I was too young to know or understand why grandpa never graveled the yard, installed pavers for a pathway, or planted sturdy grass that we could walk on without sinking into deep mud. Grandma’s rubber boots helped if they did not get sucked in and stuck ankle deep with a grip so powerful, no pulling could disentangle the vice like hold of the mud. He probably could not afford pavers or gravel, raising six children even in the country was not easy.

I was just happy to be with him, to ask questions to which he always had a fascinating answer. Grandpa was a self-taught man who loved books. He instilled in me the love of reading, exploring, and asking questions of scholarly men from whom I learned so much.
He always brought out the few copies of National Geographic which a team of American archeologists had left behind when they finished their summer Roman digs at the edge of the village. They stayed with grandpa as he had a beautiful and fully furnished brick home that was never used by family unless his youngest son visited from the city 60 km away. He unlocked this magical house for him and I would sneak in and play with his Roman coin collection or grandma’s shoes and purse from her dowry trunk. As was the case with everyone, his brick home did not have running water or a sewer system. The outhouse was in the back and the cast iron water pump was in the middle of the yard.

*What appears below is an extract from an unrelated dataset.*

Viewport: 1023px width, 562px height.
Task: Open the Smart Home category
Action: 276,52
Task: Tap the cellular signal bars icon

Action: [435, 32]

The rest of the year, grandpa and grandma lived and slept in the tiny two-bedroom mud and straw brick house with the kitchen at the other end and a generous loft where he kept hay, dry corn, and wheat from that year’s harvest, along with armies of mice and numerous flee-infested cats who kept the mice population under control.

The peasants were lucky to get electricity in the early 1970s even though the village was located only 9 km from a very large industrial town. Before then, the oil lamps were the only form of light at night. No street lamps either, just the starry nights, darkness, and scary stories sitting with the neighbors outside the gate on the wooden bench, specially made for this purpose, for chatting with neighbors and catching up on the village news and gossip.
People lived so close to each other and crowded, separated only by a wooden fence, with no land in between homes. It was impossible not to know everybody else’s business. The rest of the land was used for personal gardening and for Communist Party’s collective farms.

Bolsheviks were U.N. Agenda 21/2030 compliant long before the globalists of today decided to install worldwide communism and force people off their private property into high-rise, mixed-use buildings in the city under the guise of Green Growth, Sustainability for the sake of environmental protection - such an easy way to control the dumbed-down and crowded population.
Grandpa commuted to work 18 km round-trip for over 40 years on his bicycle, rain or shine, even in the snow. He could not afford the rickety communist bus that ran twice a day to and from the city and riding for free in the open cargo area of a large factory truck like cattle was out of the question.

Today’s globalists are attempting to remove us from our cars and force everyone into public transportation and bikes. They are even going to tax bike users on the many expensive bike paths that are being built around the country in a mad rush to socially engineer everything we do because, if it worked so well for communist China and socialist Europe, it must be good for us too.

At least the Soviets pretended to care for agriculture, for the food supply of the people. They forcibly confiscated their property and moved them off the land into crowded villages in order to form their collective farms on the joined land where everybody worked and, regardless of effort applied, got an even portion at harvest time, while the commies took their lion’s share first.
Some of the villagers worked harder than others but they shared the harvest equally. Humans are not so altruistic that they would put forth effort for others indefinitely. Pretty soon everyone slacked off.  There was no incentive to work harder. The factory communist motto, “we pretend to work and they pretend to pay us,” eventually stretched to farming as well and fields remained unproductive and full of weeds. Such was socialism, it bred laziness - everyone became dependent on the omnipotent government who doled out crumbs.